For funding purposes the Ministry has categorized Special Education as follows:

  • High Intervention: for students with very severe handicap who require high cost intervention. (e.g.; totally blind/deaf, autistic, severely multi-handicapped)
  • Moderate Intervention: for students needing special attention for as much as 50% of their day. They may require some one to one instruction during the day.
  • Low Intervention: for students requiring more than Learning Assistance but less than Moderate Intervention. They usually require 1 to 1 1/2 hours of special assistance in the core subjects daily.
  • Learning Assistance (L.A.) is provided in basic curriculum areas of Language Arts and Math to students who have mild to moderate learning difficulties. These students require limited and often short-term assistance. The L.A. teacher works closely with the regular classroom teacher in planning strategies and modifications which will enable students to experience success within the regular class.

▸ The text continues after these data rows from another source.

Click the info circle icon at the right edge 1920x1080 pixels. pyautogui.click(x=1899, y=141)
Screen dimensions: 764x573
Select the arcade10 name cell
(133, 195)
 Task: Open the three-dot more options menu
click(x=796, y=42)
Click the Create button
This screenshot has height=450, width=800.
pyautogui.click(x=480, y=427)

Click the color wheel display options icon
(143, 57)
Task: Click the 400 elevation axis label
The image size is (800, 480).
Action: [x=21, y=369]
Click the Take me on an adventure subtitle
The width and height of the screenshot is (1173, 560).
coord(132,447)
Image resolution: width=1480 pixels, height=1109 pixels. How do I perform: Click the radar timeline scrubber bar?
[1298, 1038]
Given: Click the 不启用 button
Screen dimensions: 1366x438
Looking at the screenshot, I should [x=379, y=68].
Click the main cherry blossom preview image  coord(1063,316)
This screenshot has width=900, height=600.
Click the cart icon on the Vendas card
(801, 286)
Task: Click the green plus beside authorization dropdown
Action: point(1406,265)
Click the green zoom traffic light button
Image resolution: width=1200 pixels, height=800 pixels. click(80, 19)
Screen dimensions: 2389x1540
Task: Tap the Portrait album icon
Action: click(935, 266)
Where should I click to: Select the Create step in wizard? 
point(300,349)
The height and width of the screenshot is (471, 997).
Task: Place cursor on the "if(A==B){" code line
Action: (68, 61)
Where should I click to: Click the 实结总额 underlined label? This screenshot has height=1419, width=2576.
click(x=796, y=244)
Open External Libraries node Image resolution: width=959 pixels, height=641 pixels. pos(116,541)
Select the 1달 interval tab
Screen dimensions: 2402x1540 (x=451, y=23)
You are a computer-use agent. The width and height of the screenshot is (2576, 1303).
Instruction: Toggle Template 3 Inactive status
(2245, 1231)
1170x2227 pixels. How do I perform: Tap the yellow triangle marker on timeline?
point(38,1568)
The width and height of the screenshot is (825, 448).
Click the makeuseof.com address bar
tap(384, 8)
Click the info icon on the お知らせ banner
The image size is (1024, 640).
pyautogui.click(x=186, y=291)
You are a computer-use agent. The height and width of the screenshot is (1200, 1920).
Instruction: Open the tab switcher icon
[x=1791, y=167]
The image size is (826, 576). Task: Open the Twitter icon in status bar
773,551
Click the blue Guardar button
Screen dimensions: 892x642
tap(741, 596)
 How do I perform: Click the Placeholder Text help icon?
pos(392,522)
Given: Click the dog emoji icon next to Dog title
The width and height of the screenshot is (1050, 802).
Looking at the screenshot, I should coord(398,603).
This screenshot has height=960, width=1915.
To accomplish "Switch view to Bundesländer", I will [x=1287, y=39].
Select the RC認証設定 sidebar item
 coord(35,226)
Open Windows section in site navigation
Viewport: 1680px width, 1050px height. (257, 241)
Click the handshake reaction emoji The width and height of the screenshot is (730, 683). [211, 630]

Consideration is given as to what textbooks are used in our school, but wherever possible Christian textbooks are given top priority. All new text series recommended by the staff are reviewed by the Education Committee and approved by the Board. However important textbooks may be, they are not viewed as the main criterion in determining the speed of progress or in determining the amount of material to be covered.
All textbooks are stamped with the school stamp and numbered. The first two digits represent the year the book was purchased. Upon receipt of book, pupils are required to enter name in school stamp and teachers record their textbook number. All textbooks are expensive items and are supplied on loan to the student. Students must accept responsibility for their books and return them at the end of the year. If a book is lost or has been damaged due to negligence or abuse, a charge will be levied for the purchase of a new book.

Student Supplies

For the K through 3 students these are provided by the school. The 4 - 7 students need to provide for their own, however. Students will also need to provide for their own gym clothing and school bag. Uniform school P.E. clothes are mandatory for the grades 4 - 7



Homework in the lower grades (gr. 1 - 4) consists mainly of incomplete assignments and memory work. In the higher grades pupils could expect homework of 1/2 hour - 1 hour per day. Assignments or tests are given at least three days in advance to allow students ample time to prepare. Quizzes may be given without any prior notice. Students in the higher grades are responsible to catch up on work missed during days of absence. Students should be encouraged to assume proper study habits:

  • schedule a regular time for study and start promptly,
  • have ready all the materials needed and set aside anything that will distract their concentration,
  • be acquainted with proper reviewing and studying techniques,
  • maintain neat and well-organized notes & notebooks,
  • study in a quiet place,
  • concentrate on task at hand and banish irrelevant thought.

Student Agendas will be handed to the upper grade students who will be expected to use them.


Library Policy

Library hours are held every afternoons at which time two volunteer librarians check books in and out. Books may be taken out for two weeks and the loan may be renewed for one more week. Pupils returning books late must pay over due fines.